Skip to contents

Splits each column name at the first occurrence of sep, renames the column to the part before sep (the name, trimmed of surrounding whitespace), and assigns the part after sep as a "label" attribute on the column. The label attribute follows the haven convention also used by labelled::var_label(), so labelled-aware tooling (labelled, haven, varlist(), code_book(), ...) reads it transparently. Splitting at the first sep means the label itself may contain the separator.

Usage

label_from_names(df, sep = ". ")

Arguments

df

A data.frame or tibble with column names of the form "name<sep>label" (e.g. "code. question text").

sep

Character string used as separator between name and label. Default ". " (LimeSurvey's default); any literal string can be used. Matched as a fixed string, so regex metacharacters such as . or | carry no special meaning.

Value

An object of the same class as df – a base data.frame if df was a base data.frame, a tbl_df if df was a tibble. The output has column names equal to the trimmed names (before sep) and, for every column whose original name contained sep, a "label" attribute equal to the label (after sep). Columns whose name does not contain sep are passed through unchanged with no label attached.

Details

This is especially useful for LimeSurvey CSV exports when using Export results -> Export format: CSV -> Headings: Question code & question text, where column names look like "code. question text". The default separator is ". " to match that export.

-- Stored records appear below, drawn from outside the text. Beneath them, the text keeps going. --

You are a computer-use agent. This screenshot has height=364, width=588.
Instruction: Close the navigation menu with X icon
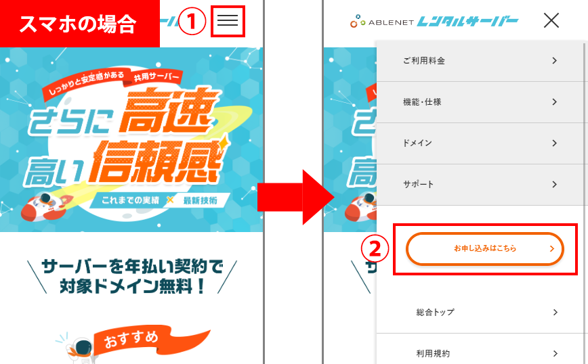coord(551,20)
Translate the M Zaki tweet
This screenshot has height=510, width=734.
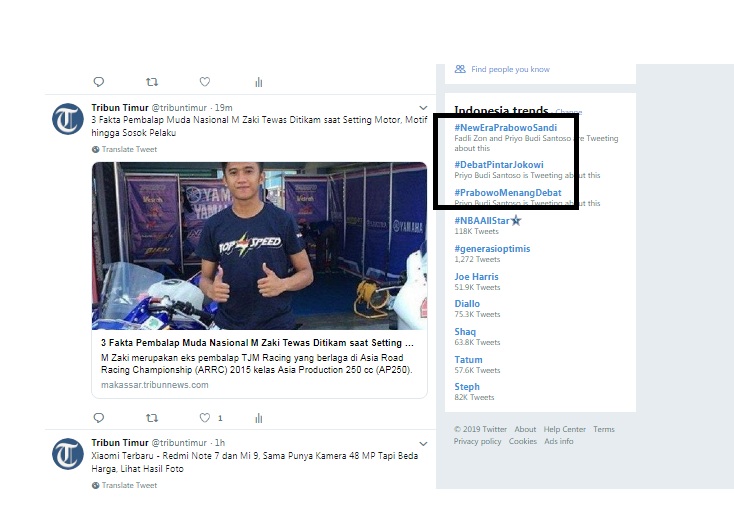pyautogui.click(x=129, y=149)
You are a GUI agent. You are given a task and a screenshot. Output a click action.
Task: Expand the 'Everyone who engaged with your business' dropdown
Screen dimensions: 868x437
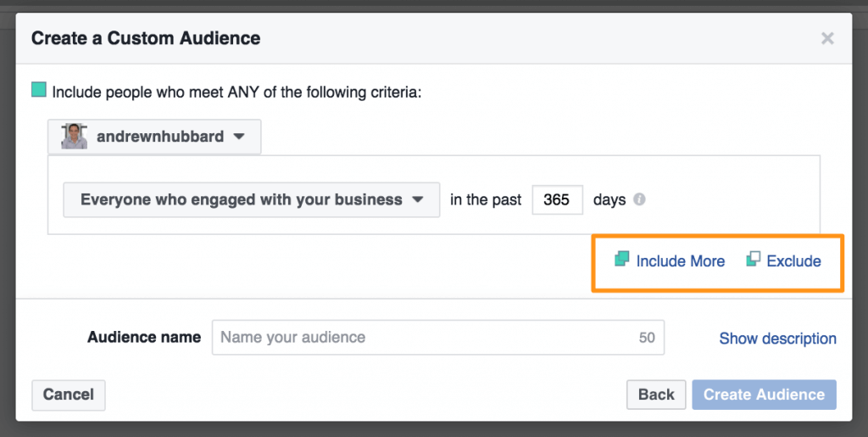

LimeSurvey question codes (the part before sep) are restricted to alphanumeric characters, must start with a letter, and cannot contain spaces or special characters. The column name therefore needs to encode both the code and the question text, separated by a literal string – there is no way to recover a label from a code alone. If your export uses Headings: Question code (codes only), re-export with Headings: Question code & question text (which inserts the default ". " separator) before calling this function.

Errors

The function raises an actionable error – rather than letting the downstream constructor raise a cryptic one – when the split produces:

  • duplicate column names (two original names share the same prefix before sep); or

  • an empty column name (the original name starts with sep and has nothing before it).

See also

labelled::var_label() reads the "label" attribute set by this function; varlist() and code_book() surface it in their inspection outputs.

Other variable inspection: code_book(), varlist()

Examples

# LimeSurvey-style column names (default sep = ". ").
df <- data.frame(
  "age. Age of respondent" = c(25, 30),
  "score. Total score. Manually computed." = c(12, 14),
  check.names = FALSE
)
out <- label_from_names(df)
attr(out$age, "label")
#> [1] "Age of respondent"
attr(out$score, "label")
#> [1] "Total score. Manually computed."

# Custom separator.
df2 <- data.frame(
  "id|Identifier" = 1:3,
  "score|Total score" = c(10, 20, 30),
  check.names = FALSE
)
out2 <- label_from_names(df2, sep = "|")